The practical value is the shift from “we think the site is slow” to “we know which page type is affected, what is causing it, and what needs to happen next.”

That makes the conversation easier with developers, agencies, platform vendors and internal decision-makers.

How this connects to enquiries or revenue

A slow or unstable page can interrupt a user at the exact point where they are trying to understand your offer, compare a service, complete a form or view a product.

For a service business, that may happen on a core service page or pricing page. For an ecommerce business, it may happen on a category page, product page or filtered listing. For a local business, it may happen on a location page where the user is ready to enquire.

That does not mean Core Web Vitals improvements guarantee rankings, leads or sales. Google says good results in Core Web Vitals reports or third-party tools do not guarantee top rankings, and that page experience involves more than Core Web Vitals scores alone. Google page experience documentation

The commercial value is more grounded: fewer guesses, better briefs, less wasted development time and a site that is easier for users to work with.

When this should become a broader technical SEO review

Sometimes Core Web Vitals are the visible symptom, not the full problem.

If the site also has crawlability, indexation, architecture, internal linking, duplicate content, redirect or template issues, performance work should sit inside a broader technical seo south africa review.

For online stores, Core Web Vitals should also be assessed alongside category targeting, product templates, faceted navigation, internal linking and crawl control. In that case, review ecommerce technical seo.

This keeps performance work connected to the wider SEO roadmap, rather than treating it as a disconnected development task.

Next step

Book an SEO diagnostic review if you have speed warnings, poor Core Web Vitals results, or a site that feels slow but no confident route forward.

This is especially useful when developers need better instructions, marketing needs to defend the work internally, or the business needs to decide whether speed improvements should happen before a redesign, migration or wider SEO campaign.

SEO Strategist will help you identify which pages are affected, what is likely causing the problem, and which actions deserve attention first.

You will leave with a sharper view of the issue and a practical route your team can use.

Book an SEO diagnostic review.

Common questions before booking

Does fixing Core Web Vitals guarantee better rankings?

No. Core Web Vitals improvements can support a better user experience, but they do not guarantee rankings, traffic, leads or revenue. Google states that good Core Web Vitals reports or third-party tool scores do not guarantee top rankings. Google page experience documentation

Is this the same as a page speed audit?

No. A page speed audit often focuses on loading speed and tool scores. A Core Web Vitals audit focuses on LCP, INP and CLS, then connects those issues to real pages, templates and user journeys.

Is this the same as a technical SEO audit?

No. A technical SEO audit is broader. It may cover crawlability, indexation, redirects, canonicals, structured data, internal linking and site architecture. A Core Web Vitals audit goes deeper into page experience and performance causes.

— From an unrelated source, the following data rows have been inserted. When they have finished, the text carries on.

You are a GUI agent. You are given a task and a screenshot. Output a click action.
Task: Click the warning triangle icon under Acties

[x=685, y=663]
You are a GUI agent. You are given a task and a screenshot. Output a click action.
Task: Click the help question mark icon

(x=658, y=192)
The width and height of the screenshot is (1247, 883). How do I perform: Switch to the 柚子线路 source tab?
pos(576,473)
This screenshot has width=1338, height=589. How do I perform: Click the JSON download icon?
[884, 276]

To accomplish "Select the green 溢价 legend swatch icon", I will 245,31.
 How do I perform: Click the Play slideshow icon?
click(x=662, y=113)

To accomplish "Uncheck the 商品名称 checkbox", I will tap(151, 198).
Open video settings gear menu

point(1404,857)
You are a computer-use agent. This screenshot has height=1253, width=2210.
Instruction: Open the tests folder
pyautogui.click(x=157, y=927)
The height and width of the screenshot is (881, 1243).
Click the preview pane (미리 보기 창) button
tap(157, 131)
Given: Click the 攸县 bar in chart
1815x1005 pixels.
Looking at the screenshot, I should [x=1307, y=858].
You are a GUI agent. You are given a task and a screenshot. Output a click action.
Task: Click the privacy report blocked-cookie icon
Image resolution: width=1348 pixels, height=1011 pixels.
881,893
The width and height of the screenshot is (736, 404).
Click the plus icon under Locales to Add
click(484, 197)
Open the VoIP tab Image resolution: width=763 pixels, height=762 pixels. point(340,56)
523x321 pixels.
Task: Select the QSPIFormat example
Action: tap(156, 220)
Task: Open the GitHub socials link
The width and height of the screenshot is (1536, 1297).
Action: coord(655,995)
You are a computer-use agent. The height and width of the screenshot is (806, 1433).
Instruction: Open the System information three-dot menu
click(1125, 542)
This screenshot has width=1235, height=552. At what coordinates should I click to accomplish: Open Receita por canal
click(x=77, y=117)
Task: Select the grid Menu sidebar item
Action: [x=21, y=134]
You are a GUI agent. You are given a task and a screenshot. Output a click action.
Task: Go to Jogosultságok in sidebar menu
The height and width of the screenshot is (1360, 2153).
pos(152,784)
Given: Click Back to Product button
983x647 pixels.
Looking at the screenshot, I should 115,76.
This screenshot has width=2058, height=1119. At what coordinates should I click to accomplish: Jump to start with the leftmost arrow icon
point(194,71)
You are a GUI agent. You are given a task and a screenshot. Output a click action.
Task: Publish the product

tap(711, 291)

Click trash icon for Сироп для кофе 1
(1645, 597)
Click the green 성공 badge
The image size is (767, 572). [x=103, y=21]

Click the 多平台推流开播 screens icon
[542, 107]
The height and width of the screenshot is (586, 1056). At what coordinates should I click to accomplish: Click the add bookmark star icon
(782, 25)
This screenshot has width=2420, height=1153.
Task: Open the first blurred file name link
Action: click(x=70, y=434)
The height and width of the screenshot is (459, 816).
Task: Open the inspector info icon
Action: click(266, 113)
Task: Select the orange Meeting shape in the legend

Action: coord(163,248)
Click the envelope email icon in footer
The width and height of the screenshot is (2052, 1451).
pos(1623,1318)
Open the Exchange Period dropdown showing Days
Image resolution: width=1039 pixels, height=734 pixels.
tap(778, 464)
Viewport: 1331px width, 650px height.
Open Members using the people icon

Should every page be checked?

Usually not at first. It is better to review the pages and templates that matter most. If one template is used across many URLs, fixing the template can be more useful than testing every page individually.

What tools are used?

The audit may use Search Console, PageSpeed Insights, Lighthouse, Chrome DevTools and manual template review. The tool output is only the starting point. The useful part is the interpretation and implementation route.

Is this useful for ecommerce websites?

Yes. Ecommerce sites often have repeated issues across category, product and filter templates. A Core Web Vitals audit can show whether apps, plugins, scripts, images or template decisions are slowing down shopping journeys.

Who should implement the changes?

Most changes are handled by developers or platform specialists. The audit defines the work before implementation, so the team does not waste time dealing with low-value warnings while more serious issues remain.